** START INFORMATION SHOWN **
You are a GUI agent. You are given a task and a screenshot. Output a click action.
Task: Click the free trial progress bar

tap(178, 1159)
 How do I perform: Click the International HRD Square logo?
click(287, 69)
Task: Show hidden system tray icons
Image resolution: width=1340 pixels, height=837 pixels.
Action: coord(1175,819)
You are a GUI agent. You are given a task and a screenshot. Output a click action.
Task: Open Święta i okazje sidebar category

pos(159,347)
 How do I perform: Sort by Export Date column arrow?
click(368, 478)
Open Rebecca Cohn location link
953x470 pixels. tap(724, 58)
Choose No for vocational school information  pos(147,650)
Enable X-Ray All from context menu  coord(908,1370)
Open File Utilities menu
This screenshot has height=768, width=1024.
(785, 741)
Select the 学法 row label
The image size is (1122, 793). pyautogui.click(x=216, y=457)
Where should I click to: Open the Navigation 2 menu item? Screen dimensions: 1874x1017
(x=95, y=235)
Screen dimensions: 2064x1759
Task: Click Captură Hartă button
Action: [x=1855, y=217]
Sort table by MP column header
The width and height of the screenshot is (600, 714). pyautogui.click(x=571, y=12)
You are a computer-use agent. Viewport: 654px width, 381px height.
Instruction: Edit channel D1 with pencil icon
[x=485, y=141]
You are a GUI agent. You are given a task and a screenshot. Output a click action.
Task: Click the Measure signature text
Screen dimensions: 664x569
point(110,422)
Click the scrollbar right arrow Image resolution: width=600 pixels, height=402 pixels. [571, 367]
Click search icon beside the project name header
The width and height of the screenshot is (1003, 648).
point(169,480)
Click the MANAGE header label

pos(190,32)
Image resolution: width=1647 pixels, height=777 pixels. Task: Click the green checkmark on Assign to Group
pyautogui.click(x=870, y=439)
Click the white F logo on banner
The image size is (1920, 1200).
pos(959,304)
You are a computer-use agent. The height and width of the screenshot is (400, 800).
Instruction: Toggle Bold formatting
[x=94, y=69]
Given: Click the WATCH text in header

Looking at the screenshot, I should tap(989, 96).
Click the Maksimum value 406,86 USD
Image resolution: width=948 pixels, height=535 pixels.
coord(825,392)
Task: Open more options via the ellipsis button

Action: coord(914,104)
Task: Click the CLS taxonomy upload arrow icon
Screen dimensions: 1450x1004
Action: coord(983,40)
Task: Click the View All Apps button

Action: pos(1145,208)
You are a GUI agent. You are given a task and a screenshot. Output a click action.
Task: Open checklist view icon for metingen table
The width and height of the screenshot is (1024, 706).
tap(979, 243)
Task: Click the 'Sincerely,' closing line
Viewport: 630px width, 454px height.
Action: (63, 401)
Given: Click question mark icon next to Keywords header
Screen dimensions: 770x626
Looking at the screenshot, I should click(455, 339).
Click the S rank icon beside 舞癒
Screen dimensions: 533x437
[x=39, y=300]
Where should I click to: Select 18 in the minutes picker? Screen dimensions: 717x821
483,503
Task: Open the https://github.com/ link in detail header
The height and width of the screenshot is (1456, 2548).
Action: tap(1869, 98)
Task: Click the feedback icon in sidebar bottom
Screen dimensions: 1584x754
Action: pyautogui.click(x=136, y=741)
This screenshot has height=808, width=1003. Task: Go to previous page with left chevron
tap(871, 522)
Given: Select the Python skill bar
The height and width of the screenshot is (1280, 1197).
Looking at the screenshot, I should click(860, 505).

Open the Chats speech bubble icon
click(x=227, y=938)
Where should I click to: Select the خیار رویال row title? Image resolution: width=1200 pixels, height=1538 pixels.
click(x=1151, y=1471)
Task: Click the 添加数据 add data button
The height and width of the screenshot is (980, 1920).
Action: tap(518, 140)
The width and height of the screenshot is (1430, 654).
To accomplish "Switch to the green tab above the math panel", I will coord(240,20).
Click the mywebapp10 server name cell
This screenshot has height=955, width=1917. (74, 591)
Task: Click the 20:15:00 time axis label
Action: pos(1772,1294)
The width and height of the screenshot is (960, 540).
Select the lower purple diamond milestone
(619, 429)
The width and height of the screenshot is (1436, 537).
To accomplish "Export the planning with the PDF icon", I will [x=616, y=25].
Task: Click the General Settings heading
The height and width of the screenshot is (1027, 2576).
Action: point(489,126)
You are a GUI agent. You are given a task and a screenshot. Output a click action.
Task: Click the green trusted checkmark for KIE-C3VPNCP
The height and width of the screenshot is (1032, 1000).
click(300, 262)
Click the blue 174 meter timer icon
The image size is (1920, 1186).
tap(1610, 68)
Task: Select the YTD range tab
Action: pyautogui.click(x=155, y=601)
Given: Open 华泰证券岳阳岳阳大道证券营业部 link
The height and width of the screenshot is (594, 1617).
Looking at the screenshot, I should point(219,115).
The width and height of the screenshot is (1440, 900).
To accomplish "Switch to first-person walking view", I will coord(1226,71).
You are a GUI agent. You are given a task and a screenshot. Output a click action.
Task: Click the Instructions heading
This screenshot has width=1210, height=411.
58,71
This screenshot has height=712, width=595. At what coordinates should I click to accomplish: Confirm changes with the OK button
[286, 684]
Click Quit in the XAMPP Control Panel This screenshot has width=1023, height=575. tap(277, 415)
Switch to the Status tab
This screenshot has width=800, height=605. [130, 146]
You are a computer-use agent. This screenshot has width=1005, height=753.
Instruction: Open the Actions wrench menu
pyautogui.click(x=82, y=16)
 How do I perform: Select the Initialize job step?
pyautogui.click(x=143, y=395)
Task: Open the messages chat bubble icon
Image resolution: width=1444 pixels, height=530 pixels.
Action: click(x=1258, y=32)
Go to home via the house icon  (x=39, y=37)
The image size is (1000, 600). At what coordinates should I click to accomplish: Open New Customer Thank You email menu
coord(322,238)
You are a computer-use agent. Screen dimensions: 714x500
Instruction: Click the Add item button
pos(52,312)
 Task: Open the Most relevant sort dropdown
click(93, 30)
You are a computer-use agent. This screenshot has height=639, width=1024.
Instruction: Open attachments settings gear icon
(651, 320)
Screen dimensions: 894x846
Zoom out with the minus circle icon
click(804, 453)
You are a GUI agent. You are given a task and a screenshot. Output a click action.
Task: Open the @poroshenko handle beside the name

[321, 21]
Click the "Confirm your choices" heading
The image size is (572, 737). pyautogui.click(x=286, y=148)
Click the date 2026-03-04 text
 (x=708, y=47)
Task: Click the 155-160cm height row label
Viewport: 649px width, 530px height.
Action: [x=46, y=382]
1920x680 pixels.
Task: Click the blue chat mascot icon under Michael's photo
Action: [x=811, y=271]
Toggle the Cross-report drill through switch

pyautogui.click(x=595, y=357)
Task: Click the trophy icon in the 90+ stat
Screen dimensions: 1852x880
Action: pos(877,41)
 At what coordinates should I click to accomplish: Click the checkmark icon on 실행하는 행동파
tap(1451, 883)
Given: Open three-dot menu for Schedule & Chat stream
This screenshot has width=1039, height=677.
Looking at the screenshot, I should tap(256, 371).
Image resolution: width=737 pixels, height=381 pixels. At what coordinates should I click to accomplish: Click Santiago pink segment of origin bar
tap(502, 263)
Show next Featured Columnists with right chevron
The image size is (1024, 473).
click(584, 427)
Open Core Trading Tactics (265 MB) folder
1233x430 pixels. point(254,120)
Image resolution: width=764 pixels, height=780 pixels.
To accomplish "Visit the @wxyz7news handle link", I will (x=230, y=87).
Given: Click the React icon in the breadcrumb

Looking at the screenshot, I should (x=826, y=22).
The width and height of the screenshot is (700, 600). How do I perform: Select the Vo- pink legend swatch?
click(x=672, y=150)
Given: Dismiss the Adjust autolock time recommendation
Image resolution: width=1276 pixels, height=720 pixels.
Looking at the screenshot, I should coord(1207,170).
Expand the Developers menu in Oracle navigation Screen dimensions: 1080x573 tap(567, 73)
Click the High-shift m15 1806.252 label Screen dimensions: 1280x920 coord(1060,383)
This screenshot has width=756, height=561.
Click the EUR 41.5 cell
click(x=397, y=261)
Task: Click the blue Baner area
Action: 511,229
** END INFORMATION SHOWN **
WHAT YOU ARE ASKED TO DO:
Reproduce the listing above verbatim, starting with the line that contains "Task: Show hidden system tray icons" and continuing through the line that contains "953x470 pixels. tap(724, 58)", both included.

THE RESPONSE:
Task: Show hidden system tray icons
Image resolution: width=1340 pixels, height=837 pixels.
Action: coord(1175,819)
You are a GUI agent. You are given a task and a screenshot. Output a click action.
Task: Open Święta i okazje sidebar category

pos(159,347)
 How do I perform: Sort by Export Date column arrow?
click(368, 478)
Open Rebecca Cohn location link
953x470 pixels. tap(724, 58)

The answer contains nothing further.